Comment avez-vous décidé du titre du film ? Quelle signification a-t-il pour vous ? Et pourquoi l’indéfini ?
Je n’y avais pas vraiment réfléchi, mais je trouvais que ce titre, d’abord provisoire, collait parfaitement avec le personnage principal. Ensuite, j’ai commencé à envisager quelque chose de différent. Pour moi, il y avait aussi un aspect humoristique lié à la société : je pensais à toutes ces femmes dans les titres des œuvres, Une femme sous influence de Cassavetes, par exemple. C’était presque le même genre de personnage à mes yeux, une femme au bord de quelque chose, à un moment très critique. Et le toit est comme le symbole de l’état intérieur de la protagoniste.
Est-ce aussi pour évoquer un personnage en marge, avide de liberté ?
Oui, mais c’est difficile à expliquer parce que c’était une décision assez intuitive. Mais il y a beaucoup de références culturelles auxquelles j’ai pensé. Autant que je me souvienne, je pensais à Cassavetes, c’est sûr.
La colorimétrie de votre film est très pâle : le ciel est blanc, Mirka est blonde et pâle, la photographie est presque aveuglante de blancheur par moments. Quel sens donnez-vous à ce choix esthétique ? Est-ce pour montrer la monotonie et le vide du quotidien de Mirka ?
Oui, en effet. Nous recherchions un style visuel avec la directrice de la photographie Ita Zbroniec Zajt. Nous avons essayé de trouver quelque chose de différent, et d’une certaine manière, d’illustrer les états d’âme de Mirka. Il était également important que le personnage soit presque invisible, comme dans cette scène dans la cuisine, où Mirka apparaît de la même couleur que les meubles autour d’elle, comme si elle se fondait dans le décor. Elle est donc représentée comme un élément du décor plutôt qu’un personnage indépendant : c’était notre point de départ. Nous recherchions aussi une inspiration visuelle : pour nous, c’était la photographe japonaise Rinko Kawauchi. Elle utilise cette lumière et ces pastels pour ses photographies, et nous avons essayé de créer une atmosphère assez similaire à la sienne.
Une femme sur le toit possède quelques aspects de documentaire (silences fréquents, travail domestique, hôpital psychiatrique). Quel rapport entretenez-vous avec le documentaire ? Qu’apporte la fiction en plus dans vos films ?
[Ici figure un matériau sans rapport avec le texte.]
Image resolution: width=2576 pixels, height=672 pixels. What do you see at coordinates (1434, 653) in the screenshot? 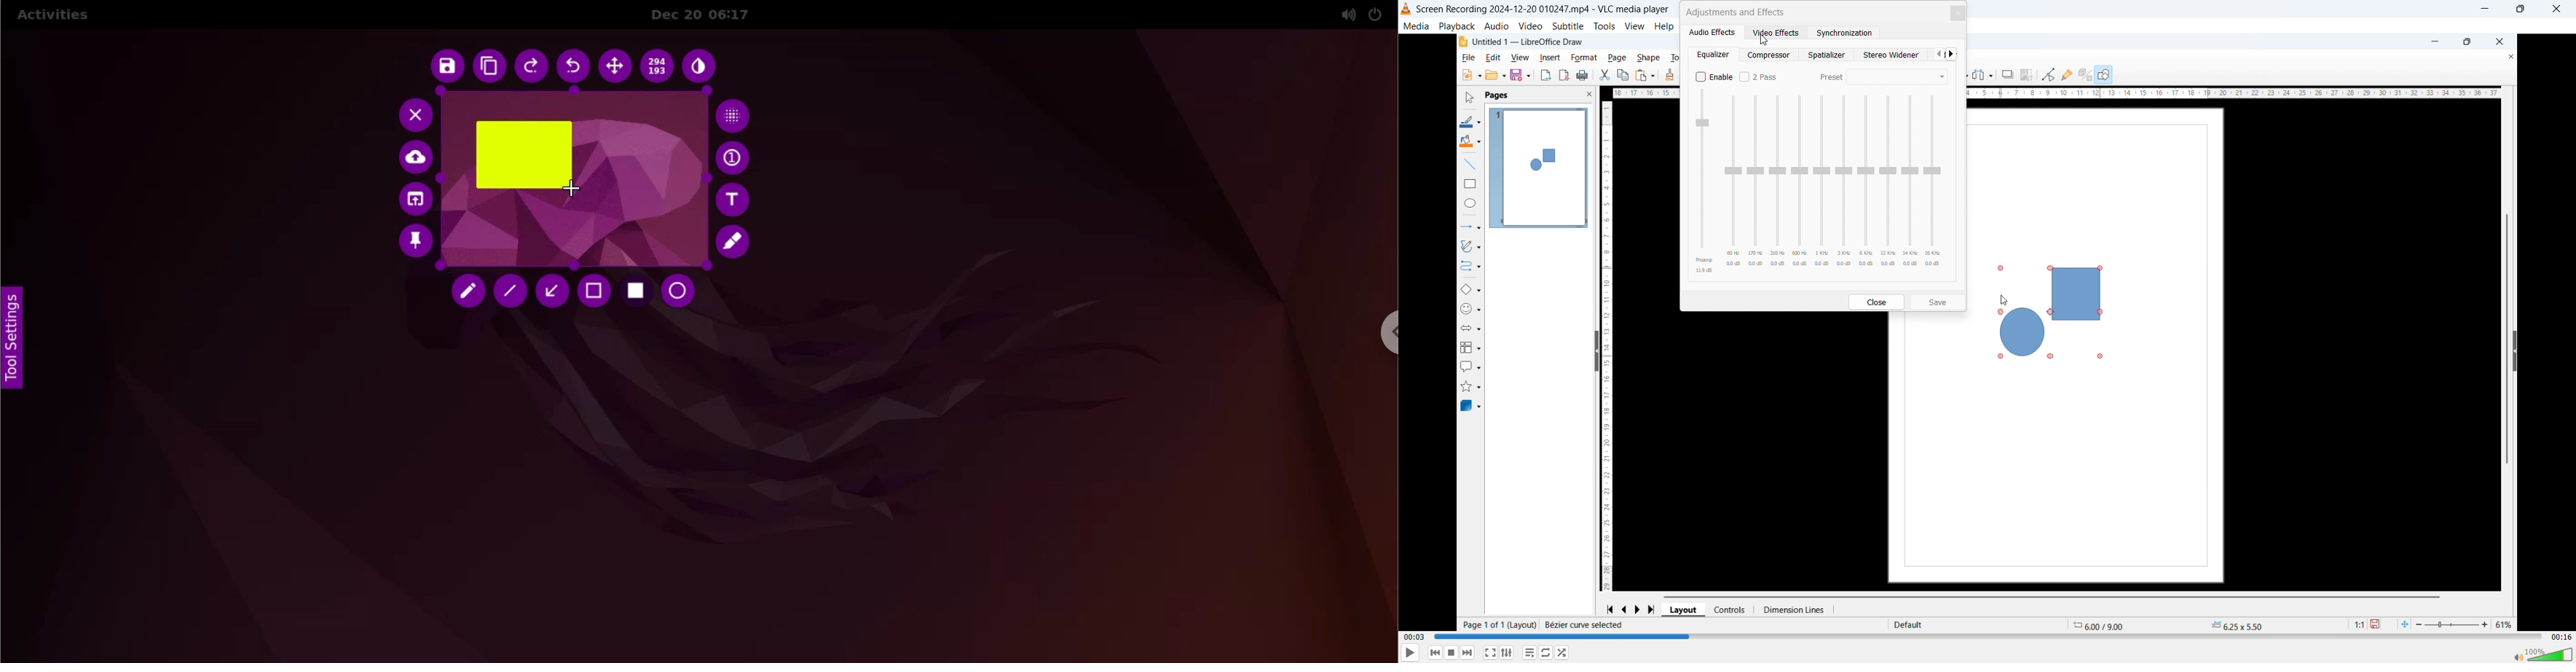
I see `Backward or previous media ` at bounding box center [1434, 653].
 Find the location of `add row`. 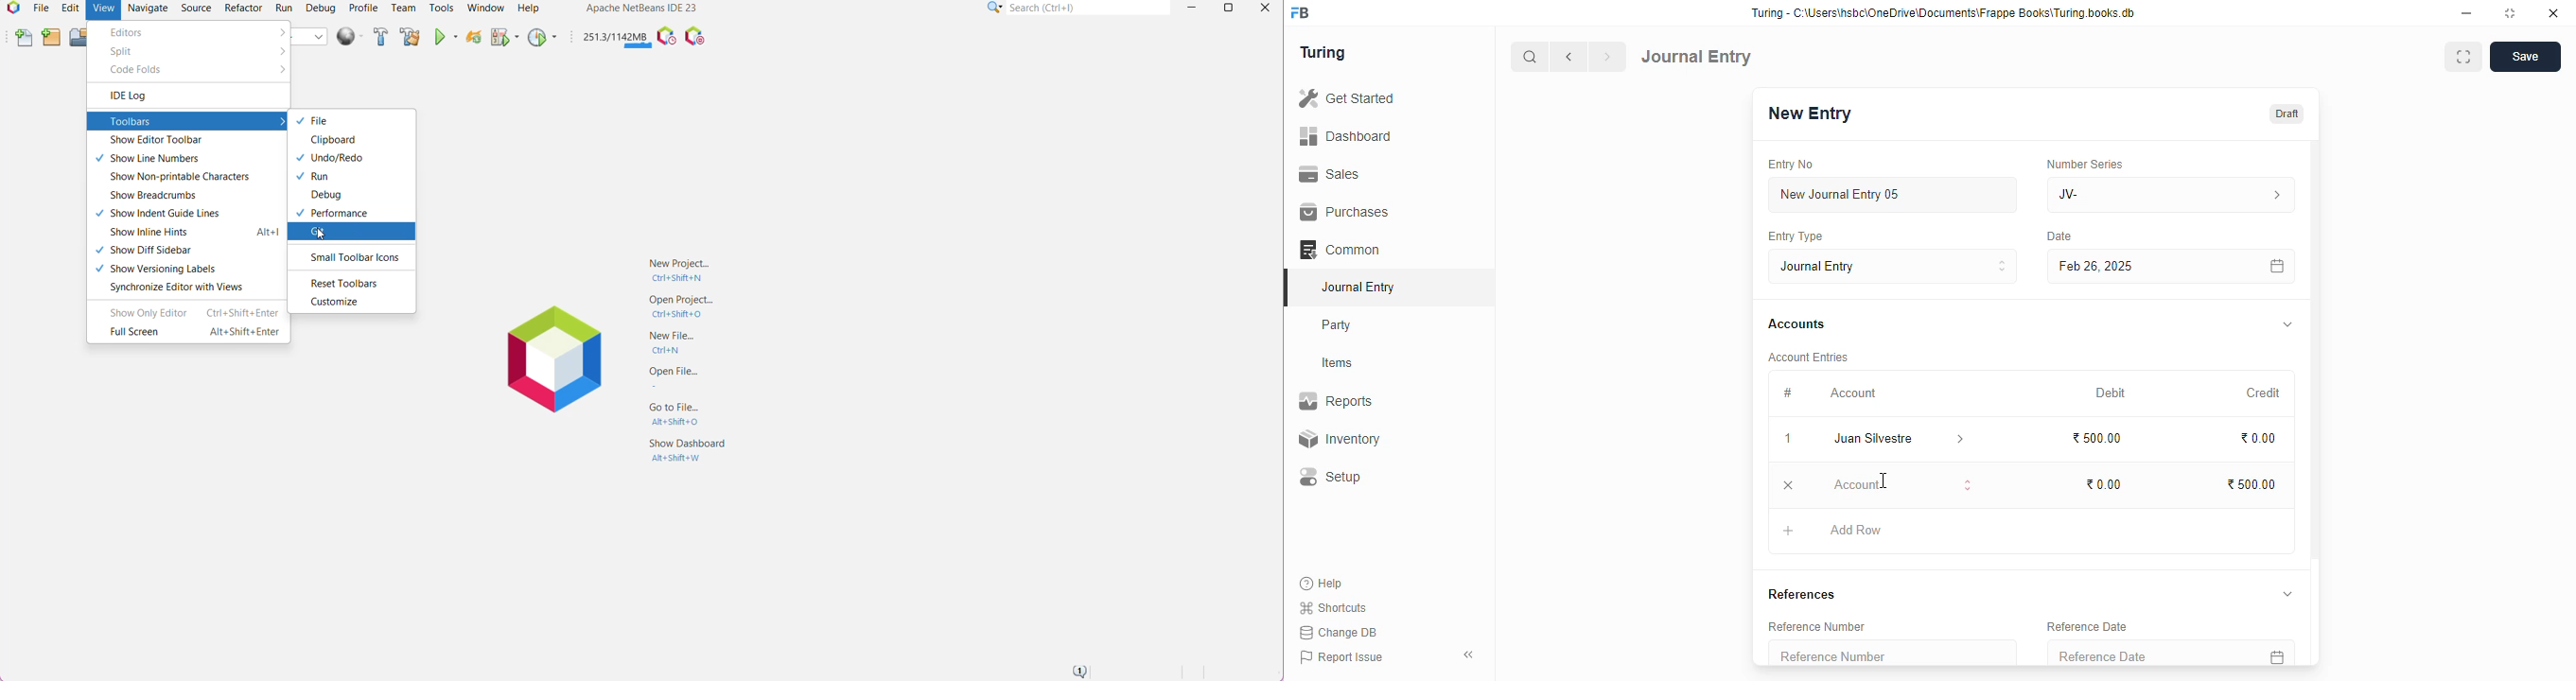

add row is located at coordinates (1856, 531).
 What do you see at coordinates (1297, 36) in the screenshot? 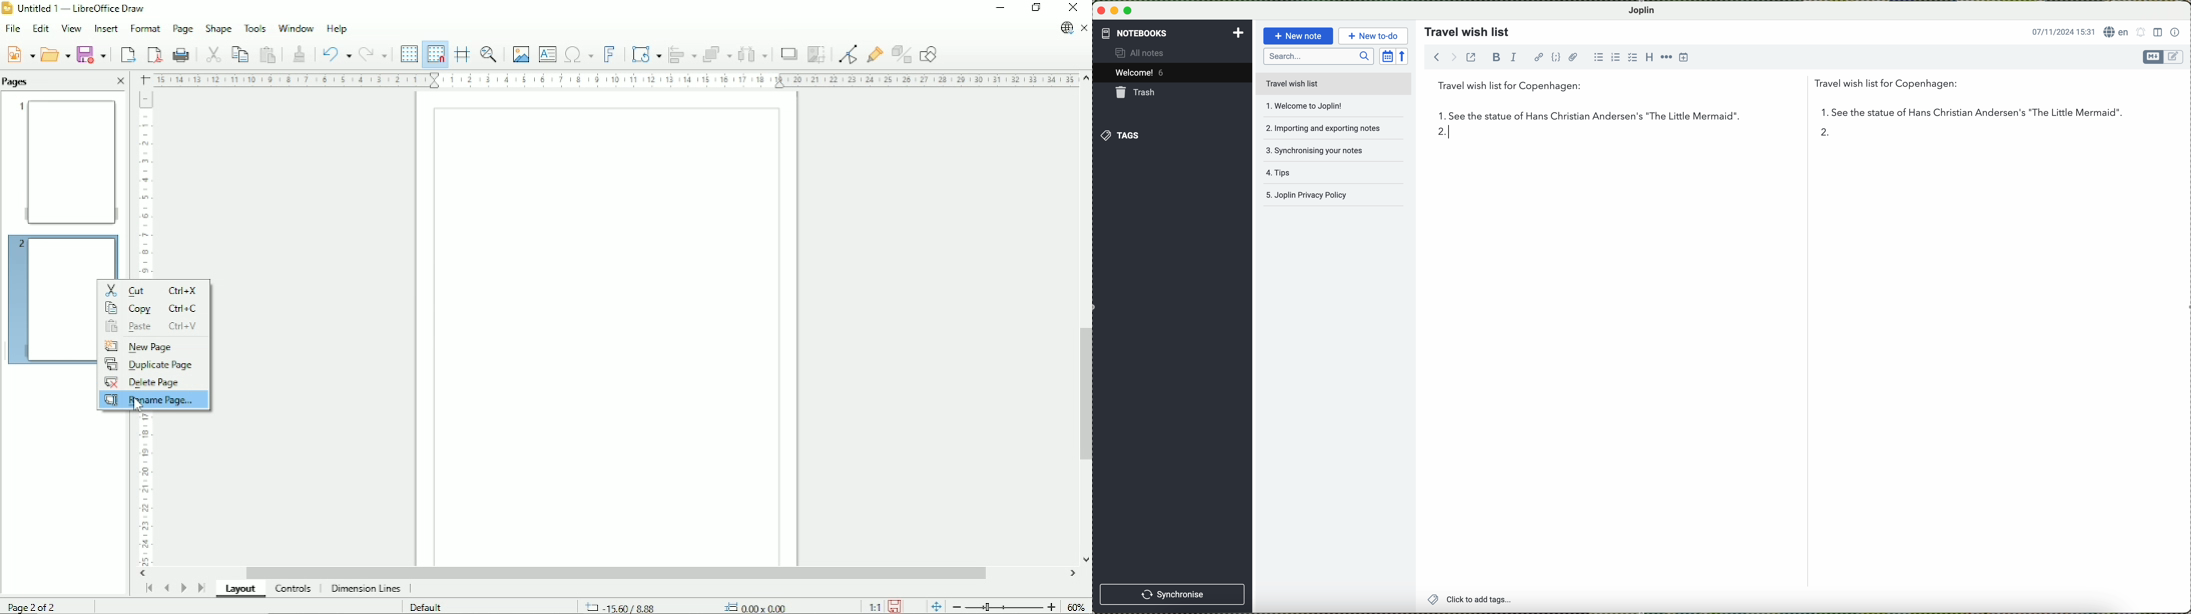
I see `new note button` at bounding box center [1297, 36].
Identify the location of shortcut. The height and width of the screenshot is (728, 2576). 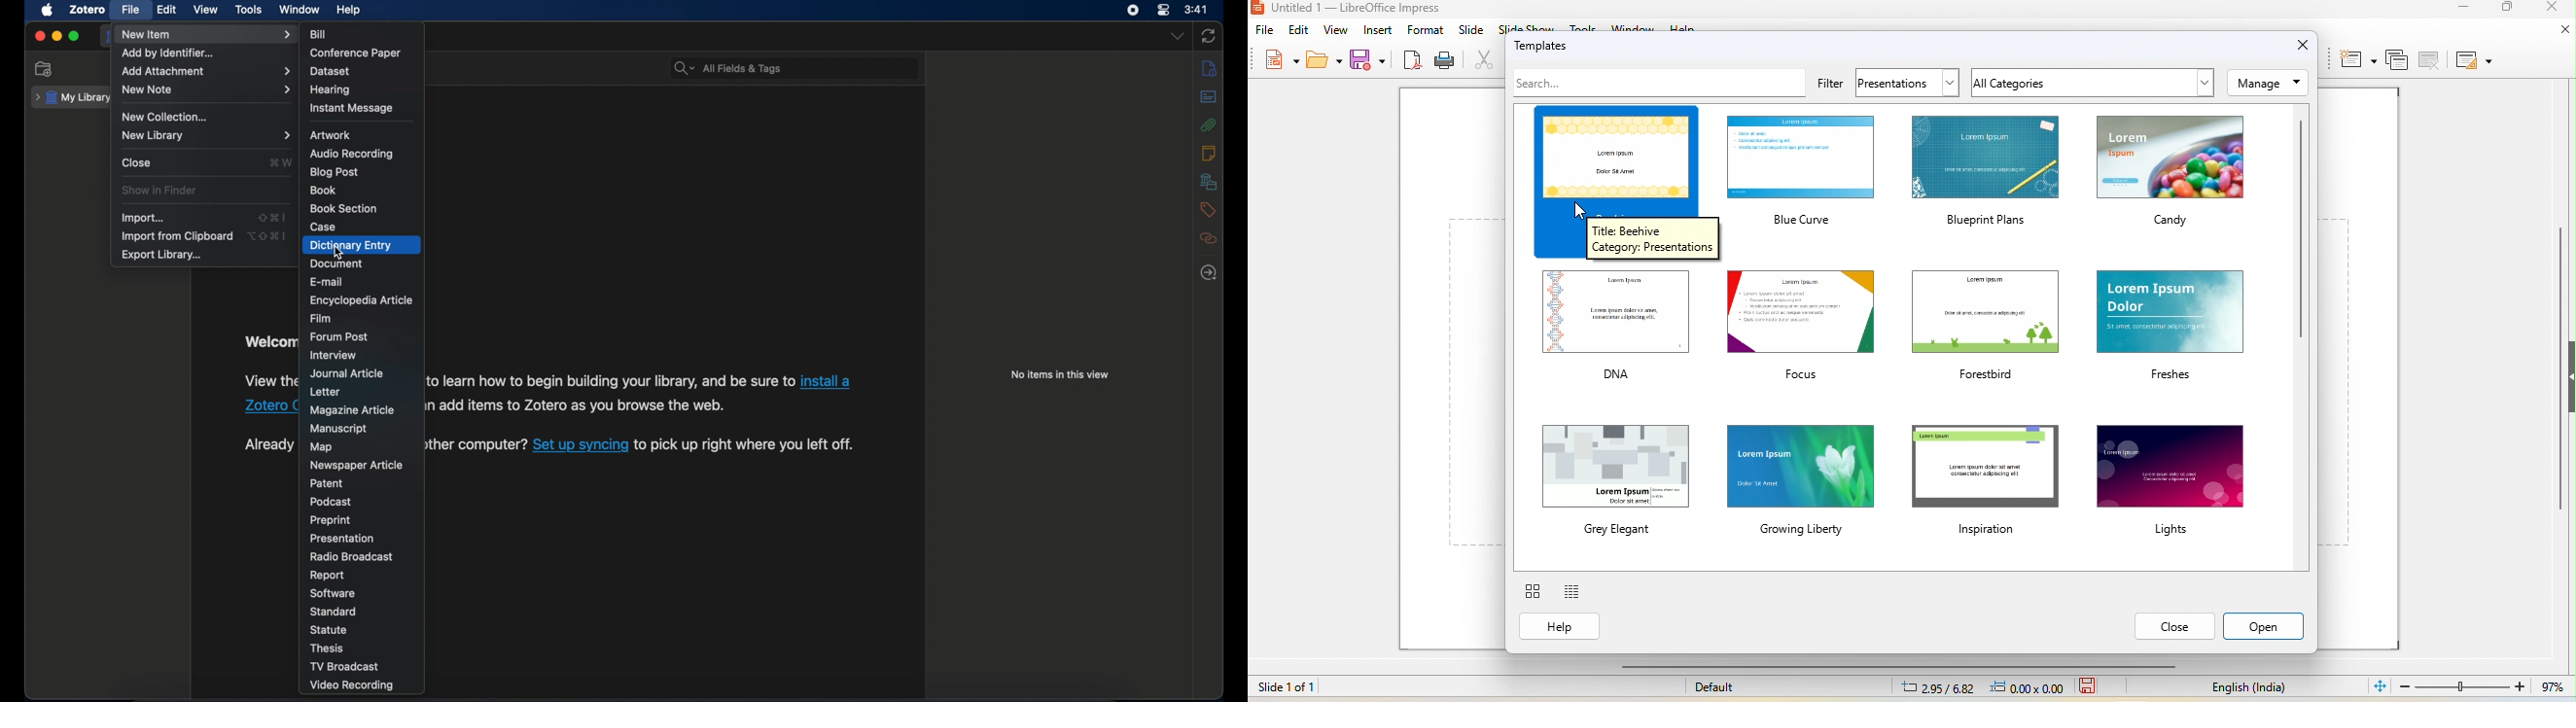
(268, 235).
Je crois qu’il y a une sorte de mélange entre une approche documentaire de l’histoire et la fiction, car je ne suis pas une réalisatrice de longs métrages « classique ». J’apprécie énormément l’intuition. J’ai l’impression, d’une certaine manière, d’observer le personnage principal. Ce personnage est plus puissant que l’intrigue, et en tant que réalisatrice, je ne sais jamais vraiment ce qui se passera dans la prochaine scène. C’est pourquoi j’aime ne pas créer de tension dans chaque scène, ni avoir une série de situations très dramatiques. Pour Une femme sur le toit par exemple, j’ai préféré que tout se concentre sur le processus interne de la protagoniste, sur son observation, et les petits changements qu’elle construit peu à peu pour exprimer ses besoins et ses désirs intérieurs. Pour moi, il s’agit d’une histoire de changement. Ce n’est pour autant pas un changement typique comme dans les films où, en un instant, le personnage devient une toute autre personne, divorce de son mari, trouve un nouvel amoureux et se projette immédiatement dans sa nouvelle vie. Pour moi, Une femme sur le toit ressemble davantage à la vraie vie. Tout changement demande un effort colossal et un long processus.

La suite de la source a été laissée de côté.